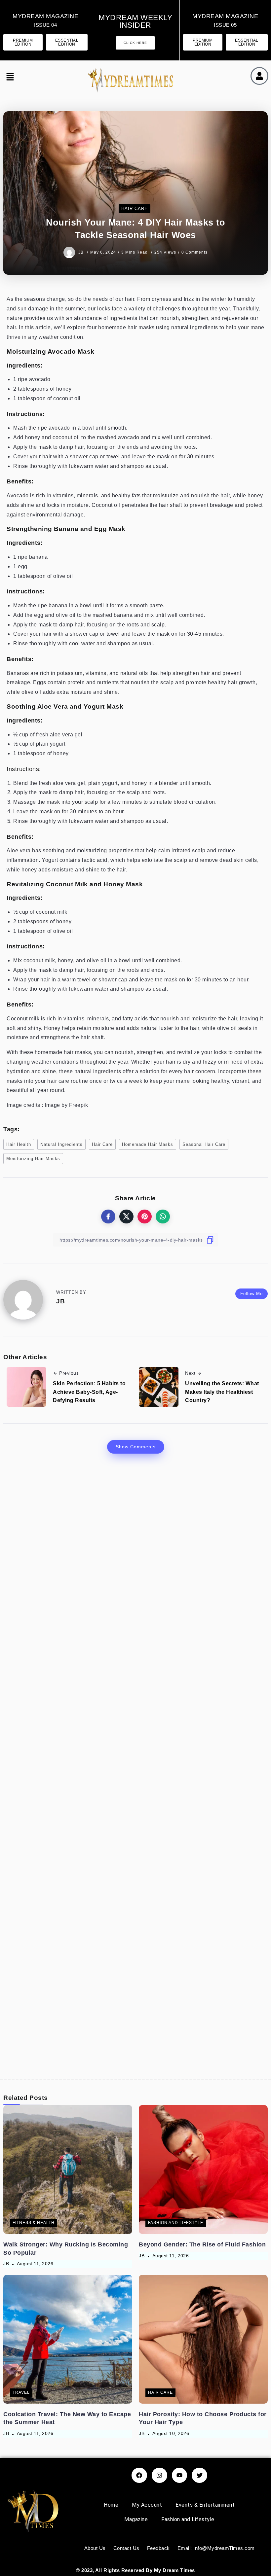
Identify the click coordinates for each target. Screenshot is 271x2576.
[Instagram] (159, 2475)
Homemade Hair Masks (147, 1144)
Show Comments (136, 1446)
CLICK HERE (135, 43)
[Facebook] (139, 2475)
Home (111, 2505)
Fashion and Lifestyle (187, 2519)
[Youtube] (179, 2475)
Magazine (136, 2519)
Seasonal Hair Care (203, 1144)
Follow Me (251, 1293)
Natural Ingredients (61, 1144)
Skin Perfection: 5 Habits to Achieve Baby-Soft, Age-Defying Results (89, 1392)
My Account (147, 2505)
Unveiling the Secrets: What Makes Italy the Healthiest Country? (222, 1392)
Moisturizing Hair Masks (33, 1158)
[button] (8, 77)
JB (81, 252)
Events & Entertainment (205, 2505)
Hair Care (102, 1144)
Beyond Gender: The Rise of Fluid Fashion (202, 2244)
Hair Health (18, 1144)
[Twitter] (199, 2475)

Requirement: Please copy the data above exactly; the pictures do not belong in the copy.

Answer box:
Identify the click coordinates for each target. Screenshot is 271x2576.
[Instagram] (159, 2475)
Homemade Hair Masks (147, 1144)
Show Comments (136, 1446)
CLICK HERE (135, 43)
[Facebook] (139, 2475)
Home (111, 2505)
Fashion and Lifestyle (187, 2519)
[Youtube] (179, 2475)
Magazine (136, 2519)
Seasonal Hair Care (203, 1144)
Follow Me (251, 1293)
Natural Ingredients (61, 1144)
Skin Perfection: 5 Habits to Achieve Baby-Soft, Age-Defying Results (89, 1392)
My Account (147, 2505)
Unveiling the Secrets: What Makes Italy the Healthiest Country? (222, 1392)
Moisturizing Hair Masks (33, 1158)
[button] (8, 77)
JB (81, 252)
Events & Entertainment (205, 2505)
Hair Care (102, 1144)
Beyond Gender: The Rise of Fluid Fashion (202, 2244)
Hair Health (18, 1144)
[Twitter] (199, 2475)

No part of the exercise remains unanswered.